_Document text_.
I do, one of my best friends. I am also a mental health nurse and have worked with many people who have the diagnosis. She certainly can be reasoned with. She is intelligent, insightful, empathic, thoughtful and considerate.
Her mental illness (I do believe it is an illness, folkgirl) has blighted her life and made life very difficult for her family and close friends. But she is the one who has suffered the most.
BPD has considerable overlap with both PTSD and Attachment disorders and is strongly correlated with childhood trauma. Childhood experiences do affect the physical development of the brain. But our brains are plastic and although more difficult in adulthood, we are capable of re-learning and building alternative neural pathways. Or in more behavioural terms, learning different coping strategies.
Like any illness, BPD will affect people in different ways. There is a specturm and also severity can fluctuate. It is a complicated condition as it often co-exists with other mental health issues such as depression, PTSD and Eating Disorders. The impact of these is hard to separate from the BPD.

_Data extract_.
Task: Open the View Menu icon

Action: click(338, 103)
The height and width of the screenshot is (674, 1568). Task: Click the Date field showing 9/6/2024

_Problem to solve_. Write a continuation of the text about borderline personality disorder, starting right after its final sentence.

_Your response_.
The issue of Mental Health professionals refusing to work with people who have this diagnosis - there is a grain of truth in it but it is also the case that this diagnosis has been over-used and applied to people who dare to challenge mental health professionals or who fail to agree with them. It has also historically been used as an excuse not to take people seriously or to treat them with respect. I would hope that is changing in current practice but this remains a very misunderstood illness. The book you quote, OP, I have read but find it one dimensional and damaging.